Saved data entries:

■ ■ ■

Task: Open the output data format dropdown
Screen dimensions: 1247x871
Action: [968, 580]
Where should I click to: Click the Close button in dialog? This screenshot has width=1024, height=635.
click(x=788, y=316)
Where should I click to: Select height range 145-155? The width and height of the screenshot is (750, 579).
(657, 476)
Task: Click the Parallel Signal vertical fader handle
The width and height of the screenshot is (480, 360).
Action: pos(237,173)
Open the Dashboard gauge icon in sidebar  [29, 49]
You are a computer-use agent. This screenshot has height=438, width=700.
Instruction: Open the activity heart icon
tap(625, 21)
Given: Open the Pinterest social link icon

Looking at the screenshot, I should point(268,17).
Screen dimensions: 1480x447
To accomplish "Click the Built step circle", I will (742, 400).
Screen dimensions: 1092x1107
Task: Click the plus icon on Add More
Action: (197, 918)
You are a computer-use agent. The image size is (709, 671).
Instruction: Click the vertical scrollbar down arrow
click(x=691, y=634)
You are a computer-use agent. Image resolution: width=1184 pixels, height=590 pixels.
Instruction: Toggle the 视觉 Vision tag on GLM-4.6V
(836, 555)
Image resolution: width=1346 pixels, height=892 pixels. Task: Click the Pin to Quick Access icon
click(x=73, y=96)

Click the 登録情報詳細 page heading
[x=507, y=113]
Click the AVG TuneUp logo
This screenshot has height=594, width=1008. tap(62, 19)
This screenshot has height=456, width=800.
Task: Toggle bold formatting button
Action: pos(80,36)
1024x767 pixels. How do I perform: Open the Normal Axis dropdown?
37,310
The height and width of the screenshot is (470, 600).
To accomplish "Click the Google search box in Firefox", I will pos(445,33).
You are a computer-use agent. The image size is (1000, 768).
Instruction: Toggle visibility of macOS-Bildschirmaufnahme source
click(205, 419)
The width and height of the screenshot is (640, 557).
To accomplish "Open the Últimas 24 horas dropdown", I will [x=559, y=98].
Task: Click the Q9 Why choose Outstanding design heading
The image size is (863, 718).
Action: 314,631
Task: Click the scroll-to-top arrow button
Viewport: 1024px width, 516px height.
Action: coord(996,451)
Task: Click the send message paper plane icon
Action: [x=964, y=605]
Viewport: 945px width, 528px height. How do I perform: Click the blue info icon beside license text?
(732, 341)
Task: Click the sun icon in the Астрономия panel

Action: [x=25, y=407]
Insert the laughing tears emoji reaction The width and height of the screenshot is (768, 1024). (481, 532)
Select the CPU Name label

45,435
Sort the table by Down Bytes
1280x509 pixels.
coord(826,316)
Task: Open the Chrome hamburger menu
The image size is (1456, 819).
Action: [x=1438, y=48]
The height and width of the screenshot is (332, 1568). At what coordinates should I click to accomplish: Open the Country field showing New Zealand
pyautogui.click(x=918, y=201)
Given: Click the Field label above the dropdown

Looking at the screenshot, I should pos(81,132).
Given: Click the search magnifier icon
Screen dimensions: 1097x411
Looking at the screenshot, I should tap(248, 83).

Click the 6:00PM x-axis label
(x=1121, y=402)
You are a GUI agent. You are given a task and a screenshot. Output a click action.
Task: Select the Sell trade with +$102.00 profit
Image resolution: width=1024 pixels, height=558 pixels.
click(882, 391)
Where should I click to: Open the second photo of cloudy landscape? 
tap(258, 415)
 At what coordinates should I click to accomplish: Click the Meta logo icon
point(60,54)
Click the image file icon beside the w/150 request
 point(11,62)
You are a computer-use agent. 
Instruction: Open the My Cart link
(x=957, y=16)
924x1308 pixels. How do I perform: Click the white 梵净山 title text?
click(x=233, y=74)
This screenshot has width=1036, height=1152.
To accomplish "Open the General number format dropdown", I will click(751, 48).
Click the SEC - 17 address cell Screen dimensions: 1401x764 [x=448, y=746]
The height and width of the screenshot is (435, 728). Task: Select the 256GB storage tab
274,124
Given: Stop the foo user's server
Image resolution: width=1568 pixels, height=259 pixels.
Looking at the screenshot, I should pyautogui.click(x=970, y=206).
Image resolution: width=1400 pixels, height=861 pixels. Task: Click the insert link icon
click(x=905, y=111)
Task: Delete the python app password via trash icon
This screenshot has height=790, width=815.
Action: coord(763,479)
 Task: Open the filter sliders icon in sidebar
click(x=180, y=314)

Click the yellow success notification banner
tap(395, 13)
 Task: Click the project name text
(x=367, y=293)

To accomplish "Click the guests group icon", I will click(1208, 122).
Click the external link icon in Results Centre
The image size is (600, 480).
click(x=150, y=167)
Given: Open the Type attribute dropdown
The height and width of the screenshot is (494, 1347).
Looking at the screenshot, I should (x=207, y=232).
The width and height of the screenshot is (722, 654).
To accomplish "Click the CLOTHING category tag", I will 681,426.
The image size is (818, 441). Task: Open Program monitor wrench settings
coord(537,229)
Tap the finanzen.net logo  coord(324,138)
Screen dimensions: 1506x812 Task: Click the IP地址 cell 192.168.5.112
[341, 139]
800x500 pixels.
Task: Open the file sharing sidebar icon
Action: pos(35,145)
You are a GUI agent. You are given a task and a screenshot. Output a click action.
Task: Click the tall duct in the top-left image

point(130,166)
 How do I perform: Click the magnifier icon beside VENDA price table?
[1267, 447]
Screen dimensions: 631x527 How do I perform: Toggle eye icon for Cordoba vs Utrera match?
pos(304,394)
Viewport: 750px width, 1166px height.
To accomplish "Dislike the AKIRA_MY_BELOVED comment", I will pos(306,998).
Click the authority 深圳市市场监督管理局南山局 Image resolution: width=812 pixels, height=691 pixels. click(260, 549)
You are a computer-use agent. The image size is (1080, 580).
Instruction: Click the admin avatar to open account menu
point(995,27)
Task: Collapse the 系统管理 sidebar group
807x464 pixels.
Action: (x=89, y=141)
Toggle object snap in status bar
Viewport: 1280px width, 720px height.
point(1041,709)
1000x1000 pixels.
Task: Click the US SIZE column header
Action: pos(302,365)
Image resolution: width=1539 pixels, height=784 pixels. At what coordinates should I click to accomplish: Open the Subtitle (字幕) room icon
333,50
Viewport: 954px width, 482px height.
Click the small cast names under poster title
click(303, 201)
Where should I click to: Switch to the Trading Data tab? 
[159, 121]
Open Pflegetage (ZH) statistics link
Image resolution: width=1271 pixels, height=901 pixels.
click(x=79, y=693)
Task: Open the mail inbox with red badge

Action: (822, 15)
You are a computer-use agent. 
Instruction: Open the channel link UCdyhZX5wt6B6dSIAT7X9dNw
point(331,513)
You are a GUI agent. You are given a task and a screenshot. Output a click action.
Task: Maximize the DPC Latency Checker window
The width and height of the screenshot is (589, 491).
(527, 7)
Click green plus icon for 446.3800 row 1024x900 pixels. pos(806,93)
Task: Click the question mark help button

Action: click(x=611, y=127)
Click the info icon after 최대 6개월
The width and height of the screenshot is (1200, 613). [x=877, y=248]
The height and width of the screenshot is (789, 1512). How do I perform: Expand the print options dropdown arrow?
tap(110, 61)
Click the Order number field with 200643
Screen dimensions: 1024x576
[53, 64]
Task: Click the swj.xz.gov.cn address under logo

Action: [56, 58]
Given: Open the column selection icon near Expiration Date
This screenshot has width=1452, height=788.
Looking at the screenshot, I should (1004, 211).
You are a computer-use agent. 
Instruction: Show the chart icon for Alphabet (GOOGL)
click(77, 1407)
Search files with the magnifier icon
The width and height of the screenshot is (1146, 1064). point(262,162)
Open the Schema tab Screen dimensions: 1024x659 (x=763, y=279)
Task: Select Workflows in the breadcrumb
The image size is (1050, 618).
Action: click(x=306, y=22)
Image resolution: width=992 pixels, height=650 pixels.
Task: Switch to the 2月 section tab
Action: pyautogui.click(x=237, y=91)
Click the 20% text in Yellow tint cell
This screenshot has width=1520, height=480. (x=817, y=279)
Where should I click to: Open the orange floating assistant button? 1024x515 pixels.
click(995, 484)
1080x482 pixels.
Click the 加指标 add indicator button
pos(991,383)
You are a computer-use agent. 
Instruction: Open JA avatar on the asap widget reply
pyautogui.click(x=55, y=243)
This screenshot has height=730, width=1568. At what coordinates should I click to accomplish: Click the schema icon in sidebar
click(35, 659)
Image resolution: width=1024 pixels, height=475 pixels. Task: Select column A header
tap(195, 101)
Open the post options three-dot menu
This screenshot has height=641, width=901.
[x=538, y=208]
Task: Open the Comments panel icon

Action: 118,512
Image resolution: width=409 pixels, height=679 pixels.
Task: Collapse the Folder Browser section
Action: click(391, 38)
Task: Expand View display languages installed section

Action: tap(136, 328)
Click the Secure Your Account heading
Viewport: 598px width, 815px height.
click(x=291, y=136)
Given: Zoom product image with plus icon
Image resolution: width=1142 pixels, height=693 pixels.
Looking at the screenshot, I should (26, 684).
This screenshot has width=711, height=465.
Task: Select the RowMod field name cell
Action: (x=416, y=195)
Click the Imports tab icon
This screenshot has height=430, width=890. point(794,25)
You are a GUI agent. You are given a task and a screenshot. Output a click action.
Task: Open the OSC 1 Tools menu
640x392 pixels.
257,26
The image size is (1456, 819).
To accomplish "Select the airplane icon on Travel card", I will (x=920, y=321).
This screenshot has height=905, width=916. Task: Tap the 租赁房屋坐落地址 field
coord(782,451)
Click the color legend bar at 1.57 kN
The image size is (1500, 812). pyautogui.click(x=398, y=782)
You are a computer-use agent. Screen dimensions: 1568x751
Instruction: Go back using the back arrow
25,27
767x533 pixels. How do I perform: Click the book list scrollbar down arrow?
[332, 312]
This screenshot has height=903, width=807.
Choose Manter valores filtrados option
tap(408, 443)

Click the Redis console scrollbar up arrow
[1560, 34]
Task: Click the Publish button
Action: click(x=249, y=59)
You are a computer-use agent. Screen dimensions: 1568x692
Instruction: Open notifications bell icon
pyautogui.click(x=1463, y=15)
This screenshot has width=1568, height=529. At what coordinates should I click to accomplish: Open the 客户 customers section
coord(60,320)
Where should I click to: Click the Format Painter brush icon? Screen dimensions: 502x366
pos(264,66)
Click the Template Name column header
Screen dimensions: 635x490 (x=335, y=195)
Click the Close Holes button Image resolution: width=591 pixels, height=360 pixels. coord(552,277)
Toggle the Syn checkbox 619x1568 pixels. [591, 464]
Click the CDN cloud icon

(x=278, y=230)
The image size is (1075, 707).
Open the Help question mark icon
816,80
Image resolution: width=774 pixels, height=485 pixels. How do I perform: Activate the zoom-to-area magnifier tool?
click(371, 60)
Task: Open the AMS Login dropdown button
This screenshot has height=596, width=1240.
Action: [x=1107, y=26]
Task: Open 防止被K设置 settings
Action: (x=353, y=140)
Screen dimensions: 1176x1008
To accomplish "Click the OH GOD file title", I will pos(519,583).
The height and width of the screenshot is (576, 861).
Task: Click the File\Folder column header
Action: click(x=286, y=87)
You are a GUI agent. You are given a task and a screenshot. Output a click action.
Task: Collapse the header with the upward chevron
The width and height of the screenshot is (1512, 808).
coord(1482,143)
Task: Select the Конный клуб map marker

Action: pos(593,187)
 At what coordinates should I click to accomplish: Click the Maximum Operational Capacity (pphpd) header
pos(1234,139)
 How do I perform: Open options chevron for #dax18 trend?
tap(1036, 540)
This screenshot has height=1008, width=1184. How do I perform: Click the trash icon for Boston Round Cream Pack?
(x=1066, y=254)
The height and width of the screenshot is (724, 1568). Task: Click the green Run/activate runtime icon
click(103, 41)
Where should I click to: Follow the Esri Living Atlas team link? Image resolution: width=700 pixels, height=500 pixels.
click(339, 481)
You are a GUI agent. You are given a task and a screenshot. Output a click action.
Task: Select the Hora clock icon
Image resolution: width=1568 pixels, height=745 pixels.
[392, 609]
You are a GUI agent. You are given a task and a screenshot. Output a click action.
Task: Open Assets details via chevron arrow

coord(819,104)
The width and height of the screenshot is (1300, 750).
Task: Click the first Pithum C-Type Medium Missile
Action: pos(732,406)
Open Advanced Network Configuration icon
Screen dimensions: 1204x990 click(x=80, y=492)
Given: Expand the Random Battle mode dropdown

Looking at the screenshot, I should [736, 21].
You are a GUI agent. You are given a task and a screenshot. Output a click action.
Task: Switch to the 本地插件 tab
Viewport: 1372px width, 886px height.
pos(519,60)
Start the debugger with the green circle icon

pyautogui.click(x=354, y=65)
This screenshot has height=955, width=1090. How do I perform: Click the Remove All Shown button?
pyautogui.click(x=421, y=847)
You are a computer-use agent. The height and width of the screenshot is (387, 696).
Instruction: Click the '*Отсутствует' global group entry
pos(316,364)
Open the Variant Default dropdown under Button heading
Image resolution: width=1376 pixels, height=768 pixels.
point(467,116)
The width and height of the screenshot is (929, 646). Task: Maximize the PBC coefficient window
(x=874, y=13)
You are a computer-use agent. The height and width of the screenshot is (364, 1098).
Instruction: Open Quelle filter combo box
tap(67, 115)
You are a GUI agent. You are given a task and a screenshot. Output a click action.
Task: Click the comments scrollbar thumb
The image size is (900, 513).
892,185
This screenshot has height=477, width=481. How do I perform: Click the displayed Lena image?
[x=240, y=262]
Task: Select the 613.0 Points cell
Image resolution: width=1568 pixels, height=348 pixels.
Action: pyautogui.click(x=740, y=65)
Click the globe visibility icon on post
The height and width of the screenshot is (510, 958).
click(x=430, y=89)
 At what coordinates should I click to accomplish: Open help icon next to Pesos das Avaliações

■ ■ ■

REQUIRED WORK –
Please return the lines above that run from the line containing "Where should I click to: Click the Format" to the line containing "Click the Close Holes", inclusive, exactly and with no other lines.

ANSWER TO THE PROBLEM –
Where should I click to: Click the Format Painter brush icon? Screen dimensions: 502x366
pos(264,66)
Click the Template Name column header
Screen dimensions: 635x490 (x=335, y=195)
Click the Close Holes button Image resolution: width=591 pixels, height=360 pixels. coord(552,277)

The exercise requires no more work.